WORK TO BE COMPLETED
Return the number of lines below with "tool" in them, and nothing else.

Items from a data source

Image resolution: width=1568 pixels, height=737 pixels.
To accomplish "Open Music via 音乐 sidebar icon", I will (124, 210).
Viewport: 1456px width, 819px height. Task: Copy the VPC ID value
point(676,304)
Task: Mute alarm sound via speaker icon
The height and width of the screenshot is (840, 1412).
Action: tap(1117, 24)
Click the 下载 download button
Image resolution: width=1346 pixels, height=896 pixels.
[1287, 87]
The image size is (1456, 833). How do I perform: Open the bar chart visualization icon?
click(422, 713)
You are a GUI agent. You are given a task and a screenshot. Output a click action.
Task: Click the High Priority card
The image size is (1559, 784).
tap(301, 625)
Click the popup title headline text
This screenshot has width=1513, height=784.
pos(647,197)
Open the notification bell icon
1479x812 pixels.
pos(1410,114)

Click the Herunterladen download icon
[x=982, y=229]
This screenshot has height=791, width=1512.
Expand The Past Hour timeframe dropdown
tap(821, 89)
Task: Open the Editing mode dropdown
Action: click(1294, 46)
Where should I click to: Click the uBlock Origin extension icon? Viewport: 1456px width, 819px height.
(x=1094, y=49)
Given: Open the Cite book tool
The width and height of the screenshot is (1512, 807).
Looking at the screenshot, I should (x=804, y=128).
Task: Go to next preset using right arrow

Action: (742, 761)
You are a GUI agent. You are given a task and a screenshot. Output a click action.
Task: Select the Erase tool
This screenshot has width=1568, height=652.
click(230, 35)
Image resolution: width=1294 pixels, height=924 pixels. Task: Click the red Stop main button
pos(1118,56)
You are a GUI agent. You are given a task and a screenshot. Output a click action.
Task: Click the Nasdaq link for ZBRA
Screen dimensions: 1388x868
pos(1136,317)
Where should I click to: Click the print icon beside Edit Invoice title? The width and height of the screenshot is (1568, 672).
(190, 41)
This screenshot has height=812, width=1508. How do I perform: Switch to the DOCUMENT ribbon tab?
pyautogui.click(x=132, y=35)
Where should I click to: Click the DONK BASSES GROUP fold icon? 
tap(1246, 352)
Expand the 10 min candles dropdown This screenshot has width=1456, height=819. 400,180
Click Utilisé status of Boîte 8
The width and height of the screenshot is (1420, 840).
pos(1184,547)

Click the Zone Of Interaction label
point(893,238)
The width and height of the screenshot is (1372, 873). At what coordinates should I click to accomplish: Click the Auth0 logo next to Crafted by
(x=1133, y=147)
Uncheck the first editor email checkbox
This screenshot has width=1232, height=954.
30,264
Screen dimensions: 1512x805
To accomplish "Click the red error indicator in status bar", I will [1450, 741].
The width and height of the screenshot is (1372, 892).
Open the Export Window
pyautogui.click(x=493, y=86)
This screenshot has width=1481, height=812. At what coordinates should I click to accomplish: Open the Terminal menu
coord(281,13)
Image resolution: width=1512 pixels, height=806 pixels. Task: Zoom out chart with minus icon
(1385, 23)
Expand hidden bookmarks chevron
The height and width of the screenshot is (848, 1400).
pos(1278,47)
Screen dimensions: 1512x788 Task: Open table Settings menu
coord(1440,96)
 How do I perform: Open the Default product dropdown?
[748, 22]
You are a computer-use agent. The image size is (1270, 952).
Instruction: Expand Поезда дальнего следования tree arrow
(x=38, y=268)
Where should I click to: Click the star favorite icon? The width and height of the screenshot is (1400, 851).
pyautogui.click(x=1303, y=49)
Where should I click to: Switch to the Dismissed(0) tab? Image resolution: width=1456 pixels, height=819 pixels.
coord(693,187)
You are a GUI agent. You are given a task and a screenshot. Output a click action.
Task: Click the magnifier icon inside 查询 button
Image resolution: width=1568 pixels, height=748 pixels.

TASK RESPONSE
2